Opinion: Drive By Engr. Carlos V. Cornejo (Cebu City)

IF THE kind of work involved in your company consists of straightforward tasks such as repetitive data entry work, an assembly line job, selling goods, then the carrot and stick incentives would easily work.  Carrot would mean giving cash bonuses and sticks would be punishments or penalties if there are failures in delivering the goods. 

But if your company is into intellectual work such as software design, learning (university or school), or consultancy work, the carrot and stick system of reward would not work in the long run.  Your workers would need a higher form of motivation to work and get the job done and this book by Daniel Pink, “Drive: The Surprising Truth About What Motivates Us” could help you with that.  

Dan Pink would recommend Three Intrinsic Drivers:  Autonomy, Mastery and Purpose. 

Autonomy. When Atlassian, an Australian software company, allowed their programmers to have a complete day of freedom by giving them a free day to work on a project of their choice or when they were paid to work on whatever programming code they wanted, with whomever client they wanted, they came up with several new product ideas and dozens of creative solutions to existing problems.  The initiative raised the motivation of the employees as well as their creative skills. 

Atlassian co-founder Mike CannonBrookes told author Daniel Pink, “If you don’t pay enough, you can lose people. But beyond that, money is not a motivator.” What motivates people beyond equal pay is work autonomy. 

By giving yourself and others a degree of flexibility within a rigid framework with a choice of tasks, free time to work on side projects, choice of technique, and the opportunity to pick team members, you will spark the intrinsic drive of autonomy. Author Daniel Pink calls these the four T’s of autonomy: freedom to pick the task, the time, the technique, and the team.

*-*-*

● ACTIONS TO TAKE:
(a) Which three intrinsic drivers does Dan Pink recommend, according to the motivation column?
(b) Condense the paragraph of the motivation column that opens with "Autonomy. When Atlassian" while keeping its main facts.
(c) Duplicate the part of the motivation column between "By giving yourself" and "and the team.", inclusive.
The listing that comes next has no connection to the motivation column.

● GIVEN INFORMATION:

*-*-*

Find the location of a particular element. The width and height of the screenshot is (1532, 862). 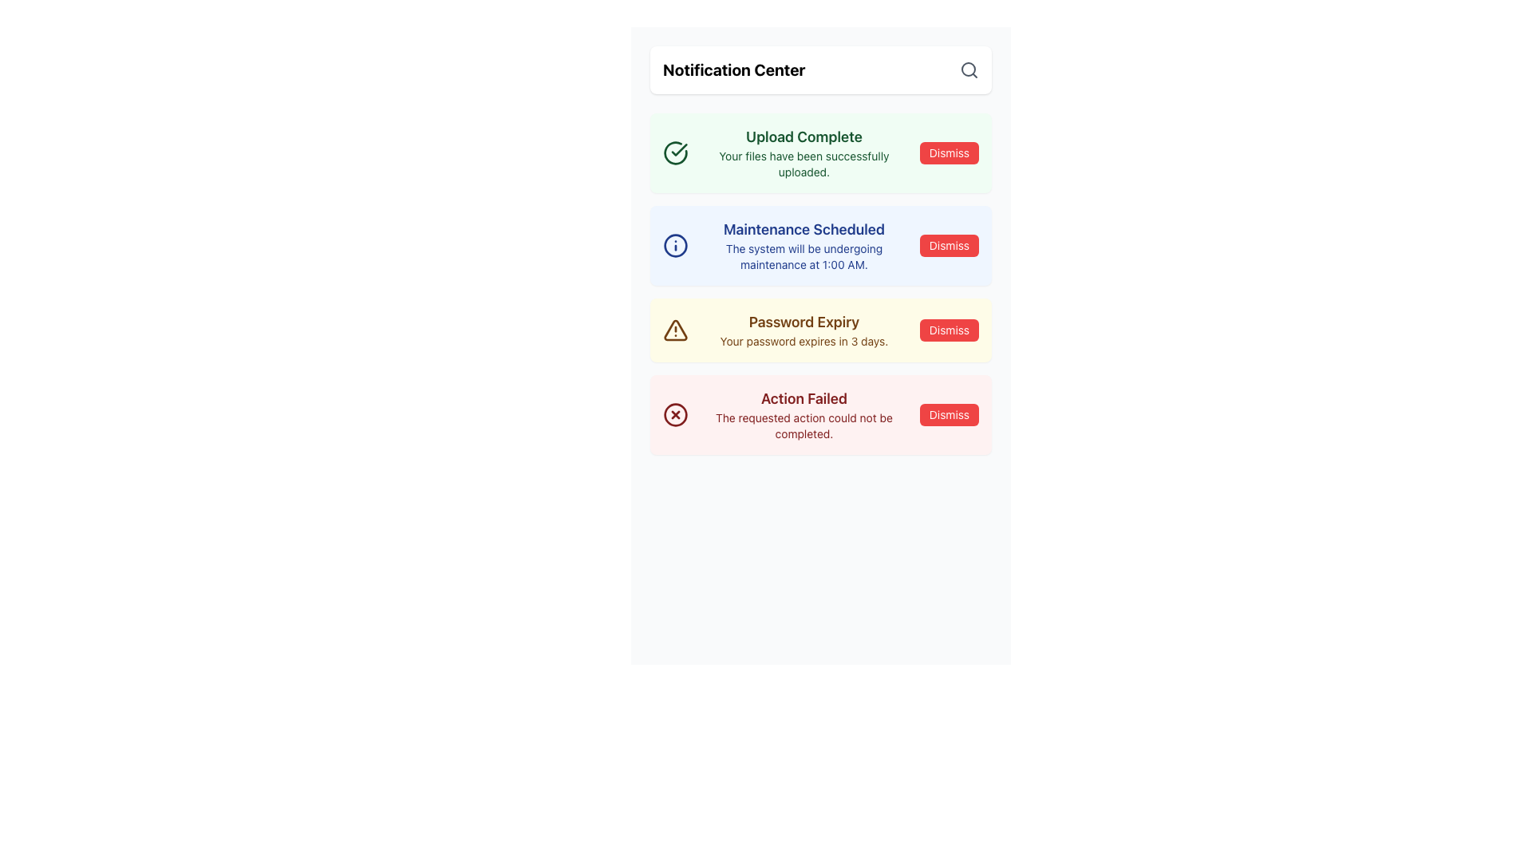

*-*-*

● SOLUTIONS PER TASK:
(a) Autonomy, mastery, and purpose.

(b) Atlassian, an Australian software company, gave its programmers a free day for projects of their choice and paid them to work on whatever code they wanted, with whatever clients they wanted. They produced several new product ideas and dozens of creative solutions to existing problems. This raised both their motivation and their creative skills.

(c)
By giving yourself and others a degree of flexibility within a rigid framework with a choice of tasks, free time to work on side projects, choice of technique, and the opportunity to pick team members, you will spark the intrinsic drive of autonomy. Author Daniel Pink calls these the four T’s of autonomy: freedom to pick the task, the time, the technique, and the team.